§ Given exercise 1:
Decide whether each statement below agrees with the servo-control passage. Answer yes or no for each, and quote the exact words of the passage that settle it.
(a) Driving 16 servos requires 32 events to be scheduled.
(b) Most AVRs have at least 16 timers.
(c) In the single-interrupt idea, the interrupt is triggered 32 times during each 20 msec period.

§ Selected passage:
## Start

V8 has 16 servos. The simplest approach to control them would be to use 16 timers in PWM (Pulse Width Modulation) mode automatically driving 16 PWM output pins and let the mcu hardware do all of the work. Unfortunately, no AVR (as of today) has that many timers or PWM outputs, and most AVRs aren't even close. So instead, general purpose I/Os (Input/Output pins) need to be configured to be output pins and driven by software, and that software needs to be driven by some small number of interrupts. (It could also be done without using interrupts - however that requires cycle counting. Using interrupts, only the servo-timing code [for the most part] needs to deal with the trickiness of using interrupts. Using cycle counting would require that the timing of all of the code [not just the servo-timing code] be very carefully and dilligently controlled. That is unless you built a virtual machine on top of the mcu which could do this inherently. But I digress.)

Since interrupts must be used both to set each output pin high and to set it low, driving 16 servos actually requires 32 events to be scheduled. One idea would be to use a single interrupt, and schedule that interrupt to be triggered 32 times during each 20 msec period. To keep the scheduler simple (or more accurately, completely avoid the need for a proper scheduler), it would be nice if the order of the events were fixed. Since the length of the pulse required by each servo is (at least in theory) completely independent, this requires preventing the potential active periods from two servos from overlapping. (Otherwise their order might vary and then a dynamic scheduler is needed to sort things out.)

For example, we could try to repeat the following during each 20 msec period:

Interrupt Trigger Count Servo Output New Output Setting
1 1 high
2 low
3 2 high
4 low
5 3 high
6 low
... ... ...

## End

Click-target data:
## Start

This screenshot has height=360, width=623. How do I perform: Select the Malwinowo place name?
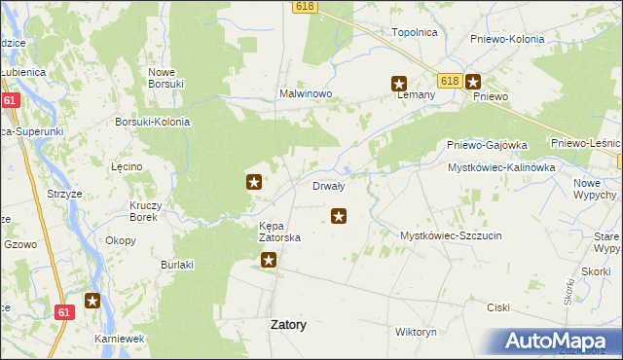[307, 94]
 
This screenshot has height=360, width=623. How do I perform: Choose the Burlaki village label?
[178, 264]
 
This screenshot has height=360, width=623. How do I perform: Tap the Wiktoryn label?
[416, 332]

## End

§ Given exercise 2:
Transcribe the records starting at the line that contains "Burlaki village label?" and stopping at the end of the records, with both ends included.

§ Full solution 1:
(a) Yes: "driving 16 servos actually requires 32 events to be scheduled"
(b) No: "no AVR (as of today) has that many timers or PWM outputs, and most AVRs aren't even close"
(c) Yes: "schedule that interrupt to be triggered 32 times during each 20 msec period"

§ Full solution 2:
This screenshot has height=360, width=623. How do I perform: Choose the Burlaki village label?
[178, 264]
 
This screenshot has height=360, width=623. How do I perform: Tap the Wiktoryn label?
[416, 332]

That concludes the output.